When Lily's leukemia relapsed, her parents got some simple advice from an impeccable source — the director of the U.S. National Cancer Institute, Dr. Andrew von Eschenbach. Dr. von Eschenbach's advice? "She needs to see John Wagner in Minnesota."
Lily, the daughter of Jennifer and Jason of Kansas City, Mo., was diagnosed with acute myeloid leukemia (AML) in November 2004, shortly after her first birthday. She received chemotherapy at a local children's hospital in Kansas City but, sadly, her leukemia returned a few months after the end of treatment.
To treat her relapsed leukemia, Lily urgently needed a stem cell transplant. Unfortunately none of Lily's relatives were close matches — not even her brothers, Spencer and Zachary who is her fraternal twin — so they were unable to donate bone marrow. Jennifer quickly turned for help to her close college friend, the daughter of U.S. Congressman Roy Blunt. Rep. Blunt made the connection with Dr. von Eschenbach that sent the Fosters to Minnesota.
Because Lily did not have a relative who could donate bone marrow, and because the wait for an unrelated donor can be long, her best hope was an umbilical cord blood (UCB) transplant. The University of Minnesota is a world leader in UCB transplant research and Dr. John Wagner, the Scientific Director of Clinical Research for the University of Minnesota's Blood and Marrow Transplant Program and Stem Cell Institute, is internationally recognized as a leader in the field. When they arrived in Minnesota, Lily's family found that the treatment plan included a cutting-edge procedure: a double cord blood transplant.
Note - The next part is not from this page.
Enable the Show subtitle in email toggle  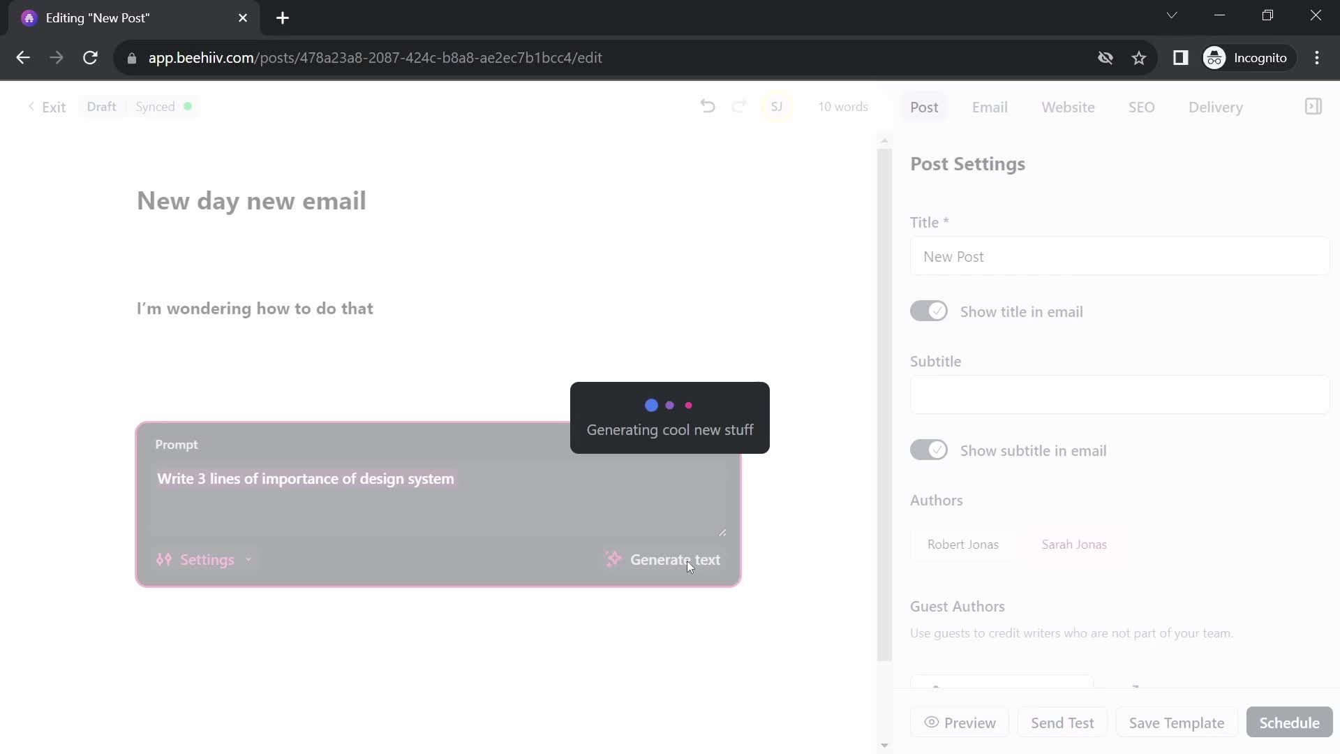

For some time UCB transplantation has been used successfully to treat children with life-threatening hematologic diseases like Lily's. The treatment has been less successful for adults and older adolescents because the number of stem cells contained in one "unit" of cord blood is not sufficient to result in a cure in their larger bodies.
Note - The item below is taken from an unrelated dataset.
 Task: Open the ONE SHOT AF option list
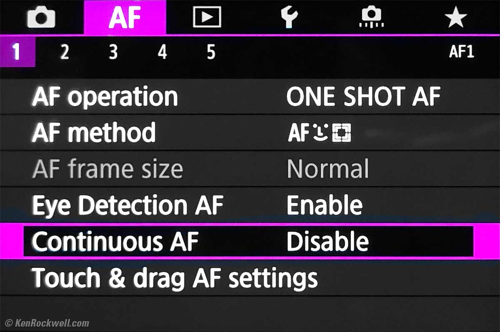(x=363, y=97)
Seeking to extend the benefits of UCB transplant to adults, researchers led by Dr. Wagner tried a bold experiment. To increase the number of stem cells available to transplant, they began using two units of cord blood, from two separate donors. The result was surprising: Their patients ended up with two separate new immune systems and both of them were working to kill cancer cells! It seemed obvious that this "'graft-versus-malignancy' effect times two" could benefit younger children as well. Lily arrived in Minnesota in time to be the second infant to receive a double cord blood transplant. Dr. von Eschenbach had indeed sent the family to the right place.
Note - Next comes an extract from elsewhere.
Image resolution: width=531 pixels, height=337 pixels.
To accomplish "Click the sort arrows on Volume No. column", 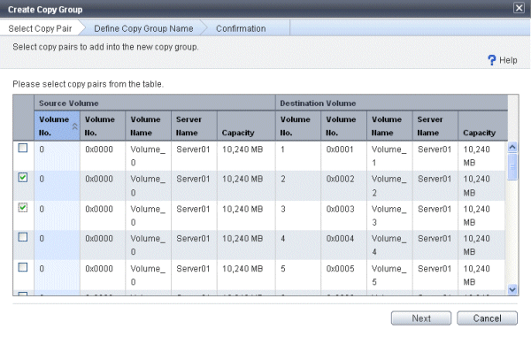I will click(x=75, y=126).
Double cord blood transplantation in infants is considered an experimental treatment and the family was fortunate that it was covered by their health insurance policy. Jennifer notes that research is critical. "Nothing becomes the standard of care without going through an experimental stage," she says. "It was really exciting to be able to be a part of helping this procedure become the standard of care."